▶ [Text shown]:
=== Begin Enclosure ===
|Intro||Count of Waldeck-Landau|
|Death||14 October 1495|
Otto IV, Count of Waldeck at Landau (c. 1440 – 14 October 1494 at Wetterburg Castle in Arolsen) was the third and last ruling count of the elder Waldeck-Landau line. He was the grandson of Count Adolph III (d. 1431), who had founded the elder Waldeck-Landau line in 1387 and was the third and only surviving son of Count Otto III (d. 1458 or 1459) and his wife Anna of Oldenburg. His elder brothers John and Henry had died unmarried and childless in 1431 and 1438 respectively.
Otto resided at Landau Castle in the town of Landau, which is now part of Arolsen. During his reign, he fought a number of armend conflicts. He supported Landgrave Louis II of Hesse during his punitive campaigns against the Hanseatic city of Einbeck in 1461 and 1479 and against the city of Volkmarsen in 1476. From 1464 to 1461, Otto fought on the side of Hesse in the Hesse-Paderborn Feud against bishop Simon III of Paderborn. In 1469, the bishop's brother Bernard VII of Lippe invaded Waldeck.
=== End Enclosure ===
▶ [Provided data]:
=== Begin Enclosure ===
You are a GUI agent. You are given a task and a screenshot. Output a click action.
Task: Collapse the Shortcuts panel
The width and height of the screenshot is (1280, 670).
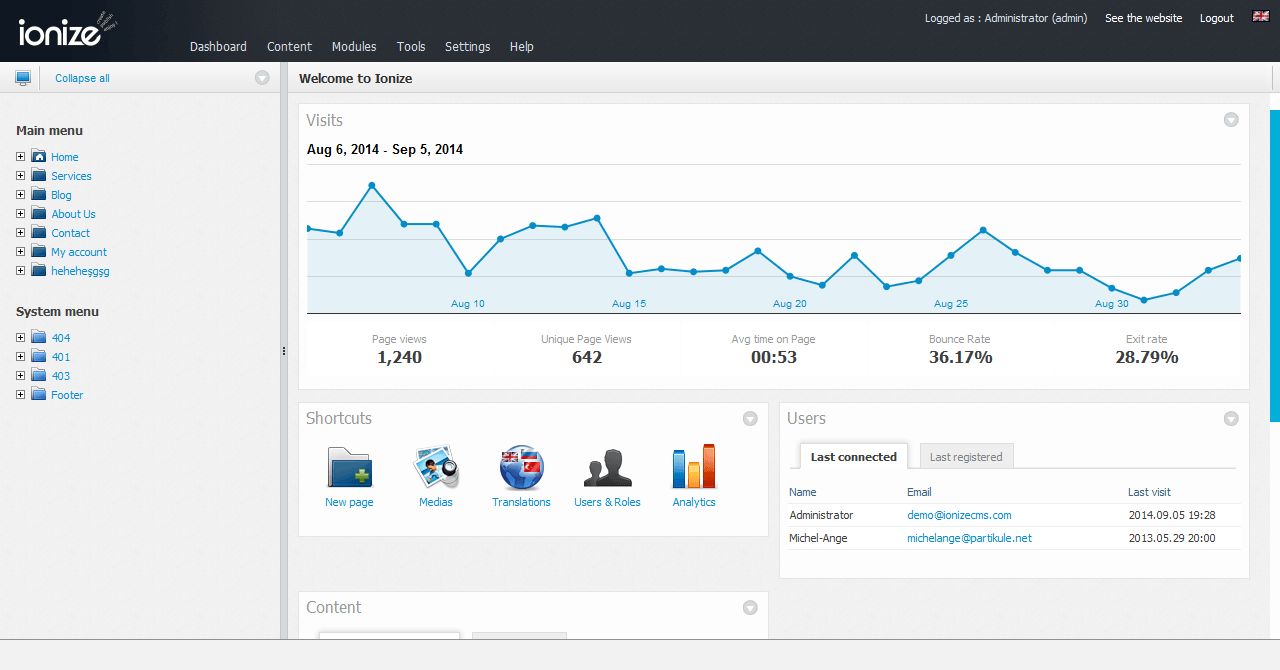(x=750, y=419)
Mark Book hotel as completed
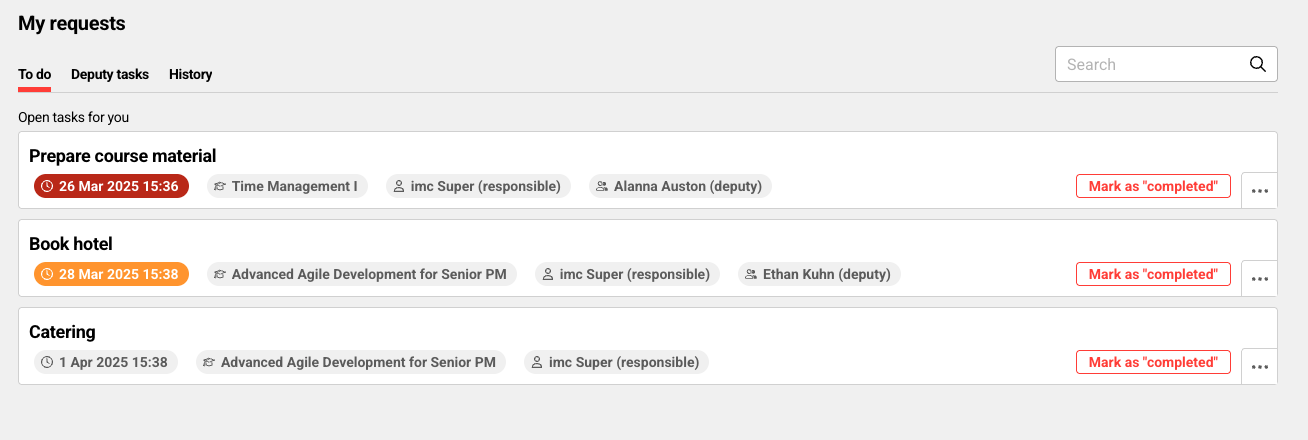 (x=1153, y=274)
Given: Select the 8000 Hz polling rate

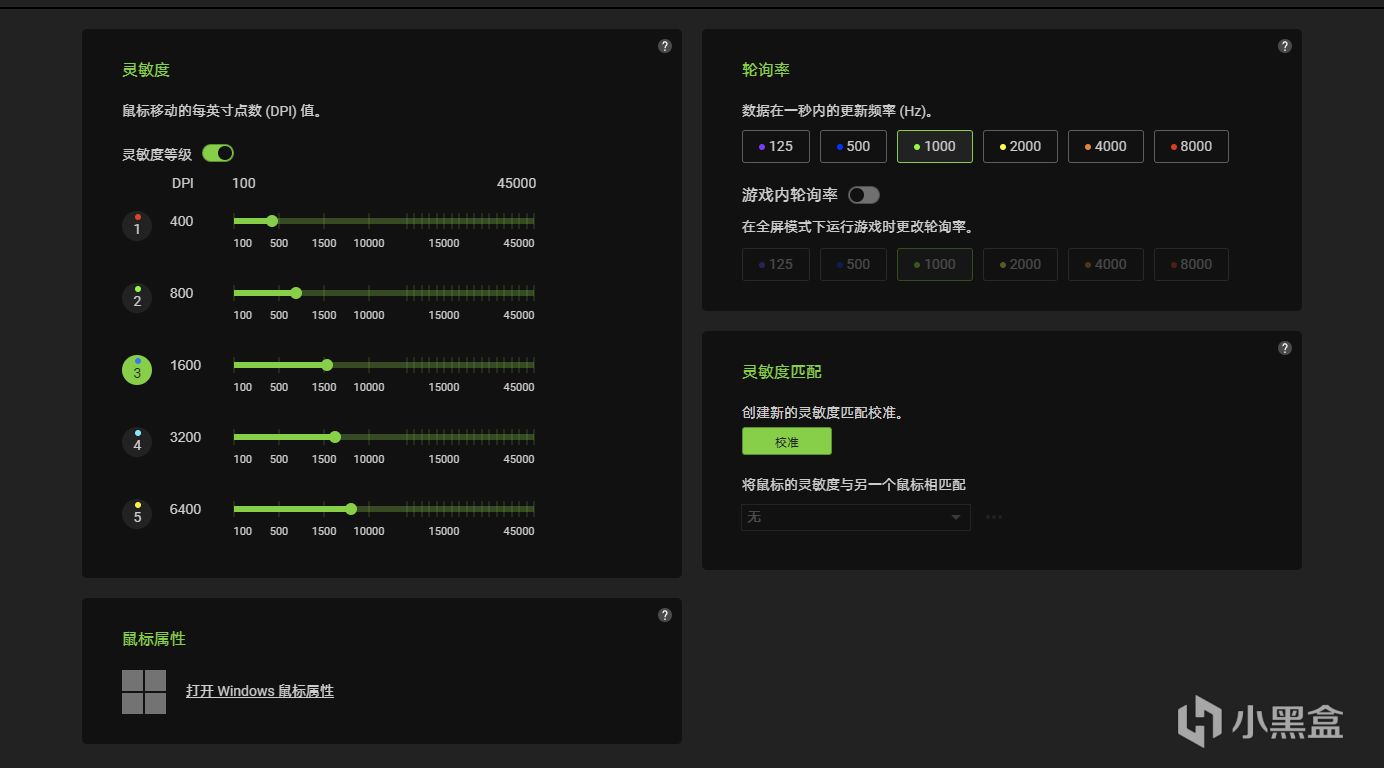Looking at the screenshot, I should pyautogui.click(x=1190, y=146).
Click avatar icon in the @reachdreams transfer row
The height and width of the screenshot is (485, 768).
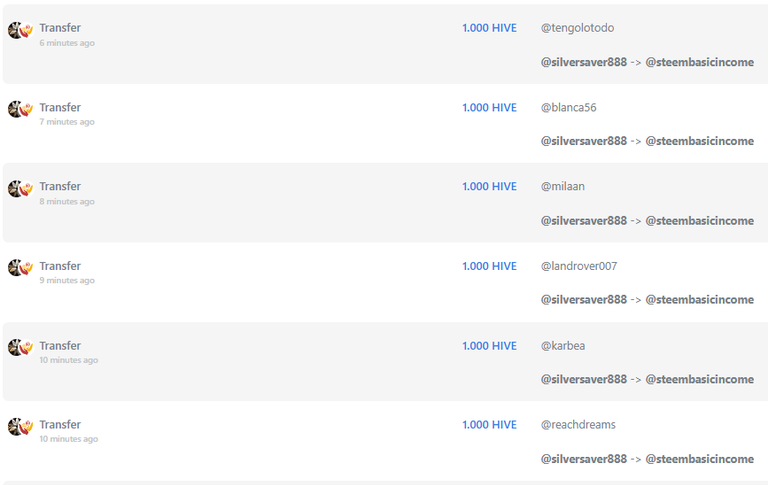20,427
=== End Enclosure ===
▶ [Task set]:
1) From the text on Otto IV, pull out the passage from "Otto resided at" to "Lippe invaded Waldeck." word for word.
2) Answer these questions from the text on Otto IV:
(a) Who were Otto's parents?
(b) At which castle did Otto reside?
(c) Who invaded Waldeck in 1469?

▶ [Task responses]:
1)
Otto resided at Landau Castle in the town of Landau, which is now part of Arolsen. During his reign, he fought a number of armend conflicts. He supported Landgrave Louis II of Hesse during his punitive campaigns against the Hanseatic city of Einbeck in 1461 and 1479 and against the city of Volkmarsen in 1476. From 1464 to 1461, Otto fought on the side of Hesse in the Hesse-Paderborn Feud against bishop Simon III of Paderborn. In 1469, the bishop's brother Bernard VII of Lippe invaded Waldeck.

2)
(a) Count Otto III and his wife Anna of Oldenburg.
(b) Landau Castle, in the town of Landau.
(c) Bernard VII of Lippe.